Bismillah
"SUAMI DARI ALAM LAIN"
#part_3
#by: R.D.Lestari.
"Say cheese, buncis, satu, dua,tiga," sahut kami berbarengan.
Cekrek! cekrek! cekrek!
Rena segera menarik handphone di tanganku, jemarinya asik bermain dengan raut wajah yang tampak aneh. Keningnya mengkerut seperti orang yang sedang berpikir keras.
"Ges,ges! lihat ini ...," ia lalu menyerahkan handphonku dan menunjukkan hasil foto selfie kami tadi.
"Aneh banget ga, ges! kok blur semua ya?" ujar Rena dengan mengernyitkan keningnya,heran."Mungkin tangan Indri kali yang goyang-goyang," sahut Sri dengan mengangkat bahu.
"Ga, Sri. Rena bener, kamera ga bisa fokus," jawabku sembari memutar handphone dan mencoba memotret kembali. Hasilnya tetap sama. Blur.
"Aneh banget. Apa hapeku yang rusak ya?" gumamku.
"Coba pake hapemu, Ren," ujarku. Rena langsung mengeluarkan hapenya dan mulai mengarahkan kamera ke sana dan ke sini.
"Sama aja, In, blur juga," sahutnya.
"Aneh, benar-benar aneh, kok bisa samaan, ya?" Rena berdecak sambil tolak pinggang.
"Ini benar-benar aneh, woy," Sri mulai menatap kami takut.
"Sudah, sudah. Jangan berpikiran buruk dulu. Sekarang ayo kita nikmati dulu dan istirahat. Katanya kita akan di antar besok. Jadi, nikmati waktu kita di sini," jawabku menenangkan hati kedua sahabatku.
Mereka mengangguk dan naik ke atas peraduan yang super empuk dan nyaman. Rasanya seperti tidur di atas awan. Lembut dan wangi.
Tok! Tok! Tok!
Baru saja kami ingin terlelap, tetapi suara ketukan memaksa untuk membuka mata. Aku bangkit dan menyuruh kedua temanku untuk tetap melajutkan istirahat.
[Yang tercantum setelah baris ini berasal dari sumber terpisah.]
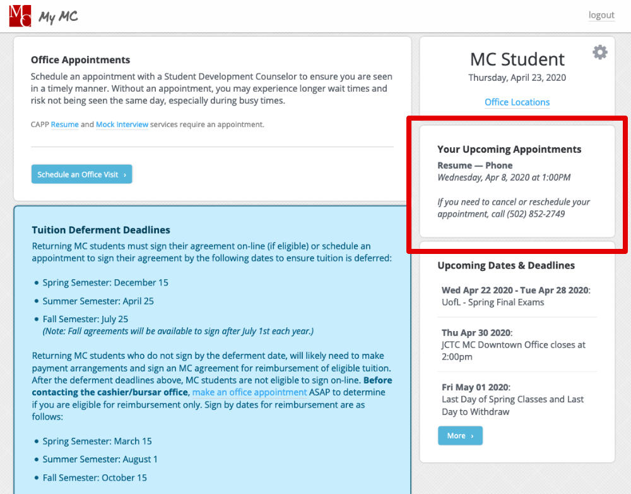Viewport: 631px width, 494px height.
Task: Click the My MC title text
Action: [x=58, y=17]
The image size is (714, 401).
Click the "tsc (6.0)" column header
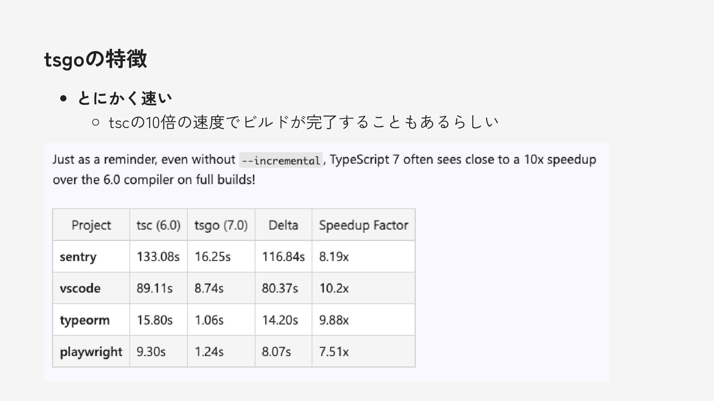click(x=158, y=225)
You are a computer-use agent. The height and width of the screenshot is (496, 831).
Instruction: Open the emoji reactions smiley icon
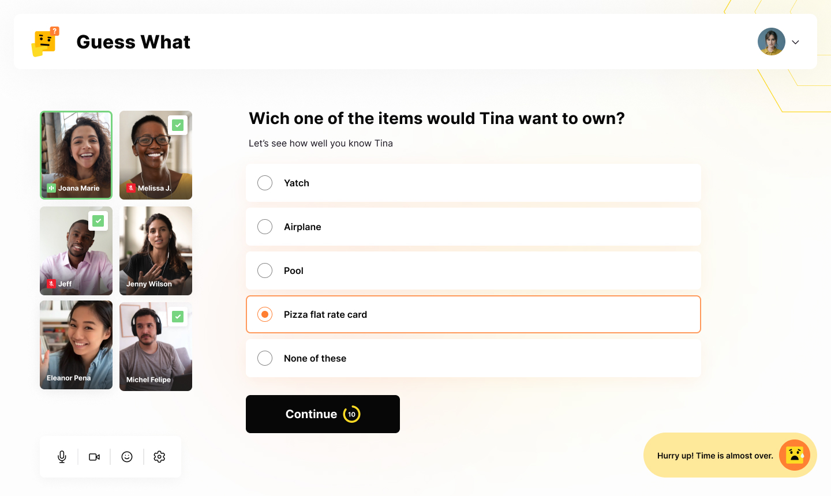[127, 457]
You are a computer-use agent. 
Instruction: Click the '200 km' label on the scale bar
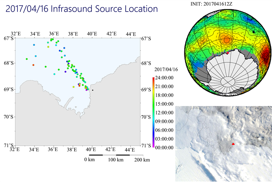[142, 160]

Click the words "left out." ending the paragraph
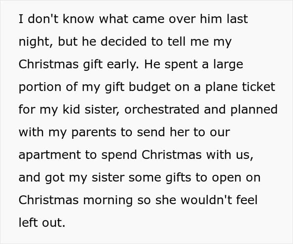click(x=42, y=223)
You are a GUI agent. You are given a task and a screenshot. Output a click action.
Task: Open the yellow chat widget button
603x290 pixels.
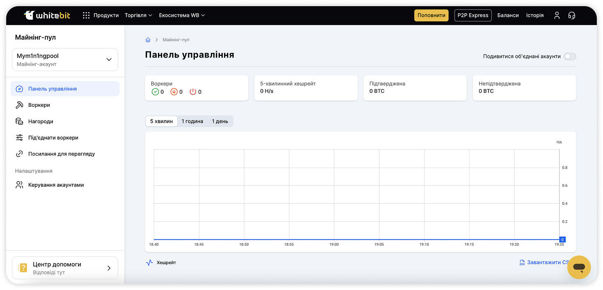tap(579, 267)
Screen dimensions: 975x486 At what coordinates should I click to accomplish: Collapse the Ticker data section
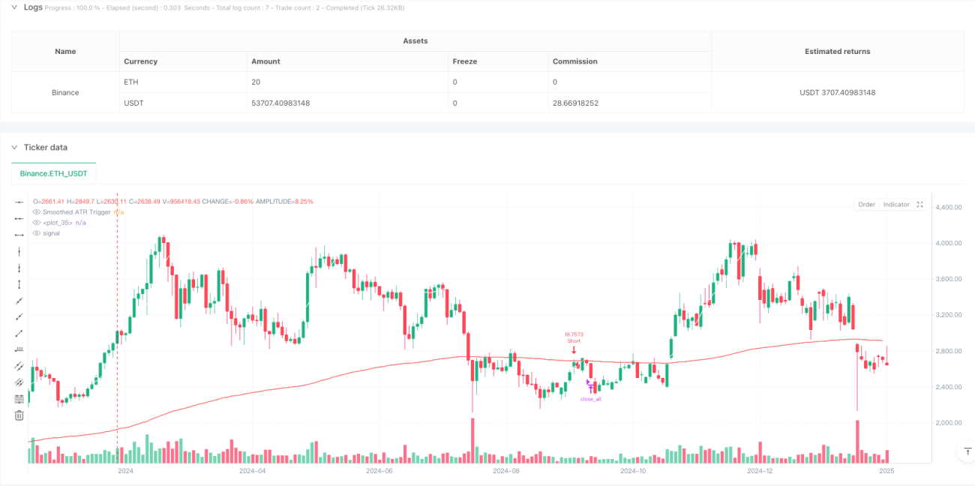pos(15,147)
"Biar aku aja, kalian lanjuti tidurnya," ucapku sembari beranjak mendekati pintu.
Krietttt!
Pintu ku buka pelan. Kepalaku menyembul keluar. Tampak seorang lelaki berpakaian pelayan berdiri di depan pintu dengan senyum ramahnya.
"Selamat malam, Nona. Makan malam sudah siap. Mari kita makan bersama," ajaknya.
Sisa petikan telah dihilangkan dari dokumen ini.